A finite dimensional filter with exponential conditional density

TL;DR

This paper develops new classes of scalar nonlinear filtering problems with finite-dimensional solutions by constructing specific drifts, expanding the limited set of known systems where optimal filters are finite dimensional.

Contribution

It introduces a method to design nonlinear filtering problems with finite-dimensional exponential family filters by tailoring the state equation's drift.

Findings

Constructed finite-dimensional filters for new nonlinear systems.

Extended the class of systems with known finite-dimensional filters.

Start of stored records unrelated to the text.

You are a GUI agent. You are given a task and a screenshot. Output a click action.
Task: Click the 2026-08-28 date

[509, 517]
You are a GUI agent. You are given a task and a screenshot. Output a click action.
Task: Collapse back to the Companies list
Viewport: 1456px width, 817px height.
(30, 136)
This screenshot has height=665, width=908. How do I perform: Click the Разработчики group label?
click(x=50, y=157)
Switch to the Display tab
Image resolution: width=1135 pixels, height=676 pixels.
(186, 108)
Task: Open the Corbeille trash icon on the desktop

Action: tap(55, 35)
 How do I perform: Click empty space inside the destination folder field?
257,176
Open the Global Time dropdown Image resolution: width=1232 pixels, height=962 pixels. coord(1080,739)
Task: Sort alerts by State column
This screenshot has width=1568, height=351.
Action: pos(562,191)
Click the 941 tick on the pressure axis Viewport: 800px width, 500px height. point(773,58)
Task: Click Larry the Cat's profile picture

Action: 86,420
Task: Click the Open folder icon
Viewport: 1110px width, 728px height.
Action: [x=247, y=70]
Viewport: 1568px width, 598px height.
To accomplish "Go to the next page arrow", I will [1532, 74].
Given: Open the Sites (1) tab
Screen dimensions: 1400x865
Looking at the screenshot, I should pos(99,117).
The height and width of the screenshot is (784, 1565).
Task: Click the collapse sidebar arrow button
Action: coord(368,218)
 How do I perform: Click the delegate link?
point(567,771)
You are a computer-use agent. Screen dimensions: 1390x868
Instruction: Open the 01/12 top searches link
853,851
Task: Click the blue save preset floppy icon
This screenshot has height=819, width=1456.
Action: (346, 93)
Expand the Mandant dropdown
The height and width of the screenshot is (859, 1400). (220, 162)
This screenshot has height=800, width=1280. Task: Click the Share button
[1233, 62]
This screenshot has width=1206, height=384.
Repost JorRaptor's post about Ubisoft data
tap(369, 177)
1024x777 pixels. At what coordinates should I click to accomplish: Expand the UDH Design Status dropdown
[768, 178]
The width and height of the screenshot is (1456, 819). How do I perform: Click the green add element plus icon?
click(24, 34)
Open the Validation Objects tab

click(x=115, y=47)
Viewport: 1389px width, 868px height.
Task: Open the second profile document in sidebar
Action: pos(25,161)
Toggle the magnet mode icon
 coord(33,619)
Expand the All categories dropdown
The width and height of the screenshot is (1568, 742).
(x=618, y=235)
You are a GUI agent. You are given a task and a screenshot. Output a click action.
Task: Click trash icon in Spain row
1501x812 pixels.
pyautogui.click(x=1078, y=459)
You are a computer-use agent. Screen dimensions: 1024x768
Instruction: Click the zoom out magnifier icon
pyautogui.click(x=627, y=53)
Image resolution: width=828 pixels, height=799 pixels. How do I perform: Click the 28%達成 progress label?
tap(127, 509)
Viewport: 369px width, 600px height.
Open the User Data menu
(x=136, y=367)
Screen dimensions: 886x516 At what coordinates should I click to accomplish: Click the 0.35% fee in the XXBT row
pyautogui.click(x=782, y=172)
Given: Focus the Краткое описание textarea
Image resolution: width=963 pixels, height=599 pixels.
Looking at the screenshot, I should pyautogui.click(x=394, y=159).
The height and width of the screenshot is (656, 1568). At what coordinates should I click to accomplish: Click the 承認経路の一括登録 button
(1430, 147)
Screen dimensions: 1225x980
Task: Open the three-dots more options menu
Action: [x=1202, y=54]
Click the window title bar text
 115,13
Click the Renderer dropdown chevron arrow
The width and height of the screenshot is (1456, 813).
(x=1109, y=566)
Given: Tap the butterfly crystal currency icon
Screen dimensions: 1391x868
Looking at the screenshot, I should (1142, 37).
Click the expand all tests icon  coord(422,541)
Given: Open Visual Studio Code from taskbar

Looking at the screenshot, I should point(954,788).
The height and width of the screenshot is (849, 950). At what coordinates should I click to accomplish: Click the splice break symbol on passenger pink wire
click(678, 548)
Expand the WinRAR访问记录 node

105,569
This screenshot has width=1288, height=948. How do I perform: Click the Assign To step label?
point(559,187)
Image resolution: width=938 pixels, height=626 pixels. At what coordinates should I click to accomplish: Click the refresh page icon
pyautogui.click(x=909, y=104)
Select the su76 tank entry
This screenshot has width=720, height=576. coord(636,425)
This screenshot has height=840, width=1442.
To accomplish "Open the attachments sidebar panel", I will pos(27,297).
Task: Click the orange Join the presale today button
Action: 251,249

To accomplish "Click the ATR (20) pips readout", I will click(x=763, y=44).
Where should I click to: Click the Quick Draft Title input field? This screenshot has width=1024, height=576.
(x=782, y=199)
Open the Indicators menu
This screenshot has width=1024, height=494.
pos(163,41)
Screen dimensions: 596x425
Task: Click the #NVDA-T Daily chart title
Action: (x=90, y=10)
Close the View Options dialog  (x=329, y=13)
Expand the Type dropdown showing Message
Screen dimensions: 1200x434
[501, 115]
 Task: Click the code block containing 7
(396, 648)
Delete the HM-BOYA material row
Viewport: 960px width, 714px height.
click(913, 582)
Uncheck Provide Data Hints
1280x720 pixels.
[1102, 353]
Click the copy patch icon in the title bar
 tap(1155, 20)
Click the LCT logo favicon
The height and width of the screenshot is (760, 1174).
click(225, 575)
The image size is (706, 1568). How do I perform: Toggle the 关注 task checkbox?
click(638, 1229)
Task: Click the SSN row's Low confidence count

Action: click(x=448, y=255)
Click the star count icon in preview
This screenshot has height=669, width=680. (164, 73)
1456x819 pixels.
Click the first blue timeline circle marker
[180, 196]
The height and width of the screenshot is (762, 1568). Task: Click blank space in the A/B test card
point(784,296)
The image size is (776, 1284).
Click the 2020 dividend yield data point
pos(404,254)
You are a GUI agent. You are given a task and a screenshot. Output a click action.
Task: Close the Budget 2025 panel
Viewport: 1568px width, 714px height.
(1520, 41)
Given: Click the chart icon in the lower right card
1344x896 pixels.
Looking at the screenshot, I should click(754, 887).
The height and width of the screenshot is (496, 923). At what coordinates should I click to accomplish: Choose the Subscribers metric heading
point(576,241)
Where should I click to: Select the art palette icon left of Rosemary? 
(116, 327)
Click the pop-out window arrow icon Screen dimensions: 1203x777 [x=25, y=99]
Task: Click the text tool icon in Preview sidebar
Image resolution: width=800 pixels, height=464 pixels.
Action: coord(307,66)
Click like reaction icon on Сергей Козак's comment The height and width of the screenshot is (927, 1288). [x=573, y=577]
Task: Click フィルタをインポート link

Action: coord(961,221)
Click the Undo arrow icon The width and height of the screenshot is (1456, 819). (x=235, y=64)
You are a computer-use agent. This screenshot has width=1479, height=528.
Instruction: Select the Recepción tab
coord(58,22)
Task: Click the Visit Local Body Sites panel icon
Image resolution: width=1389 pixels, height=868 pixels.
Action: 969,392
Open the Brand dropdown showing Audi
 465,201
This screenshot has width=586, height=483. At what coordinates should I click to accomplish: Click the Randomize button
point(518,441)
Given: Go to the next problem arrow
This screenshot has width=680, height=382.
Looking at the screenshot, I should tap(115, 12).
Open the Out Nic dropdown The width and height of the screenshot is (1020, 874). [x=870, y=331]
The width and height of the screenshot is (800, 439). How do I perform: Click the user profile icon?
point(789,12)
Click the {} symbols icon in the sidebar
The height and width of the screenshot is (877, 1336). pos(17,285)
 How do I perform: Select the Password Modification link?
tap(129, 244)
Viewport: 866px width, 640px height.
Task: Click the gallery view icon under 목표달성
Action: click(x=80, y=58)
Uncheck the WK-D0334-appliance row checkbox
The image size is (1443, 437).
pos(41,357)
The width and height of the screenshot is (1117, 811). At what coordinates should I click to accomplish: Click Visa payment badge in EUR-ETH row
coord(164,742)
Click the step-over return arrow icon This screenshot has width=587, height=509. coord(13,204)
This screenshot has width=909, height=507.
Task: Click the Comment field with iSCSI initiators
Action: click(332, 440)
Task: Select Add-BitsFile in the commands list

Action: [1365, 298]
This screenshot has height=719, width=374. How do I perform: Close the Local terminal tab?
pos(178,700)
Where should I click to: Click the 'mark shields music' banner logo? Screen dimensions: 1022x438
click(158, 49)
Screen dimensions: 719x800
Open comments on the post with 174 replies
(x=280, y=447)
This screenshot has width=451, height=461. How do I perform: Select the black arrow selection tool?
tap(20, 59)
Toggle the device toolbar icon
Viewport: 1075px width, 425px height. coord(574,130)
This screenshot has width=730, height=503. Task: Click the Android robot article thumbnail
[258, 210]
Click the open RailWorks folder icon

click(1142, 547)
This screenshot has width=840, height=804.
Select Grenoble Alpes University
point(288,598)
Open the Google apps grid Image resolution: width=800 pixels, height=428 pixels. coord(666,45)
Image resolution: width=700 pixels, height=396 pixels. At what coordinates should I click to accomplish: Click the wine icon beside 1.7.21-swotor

Demonstrated the filter's evolution within a specified exponential family.

Abstract

In this paper we consider the continuous--time nonlinear filtering problem, which has an infinite--dimensional solution in general, as proved by Chaleyat--Maurel and Michel. There are few examples of nonlinear systems for which the optimal filter is finite dimensional, in particular Kalman's, Benes', and Daum's filters. In the present paper, we construct new classes of scalar nonlinear filtering problems admitting finite--dimensional filters. We consider a given (nonlinear) diffusion coefficient for the state equation, a given (nonlinear) observation function, and a given finite--dimensional exponential family of probability densities. We construct a drift for the state equation such that the resulting nonlinear filtering problem admits a finite--dimensional filter evolving in the prescribed exponential family augmented by the observaton function and its square.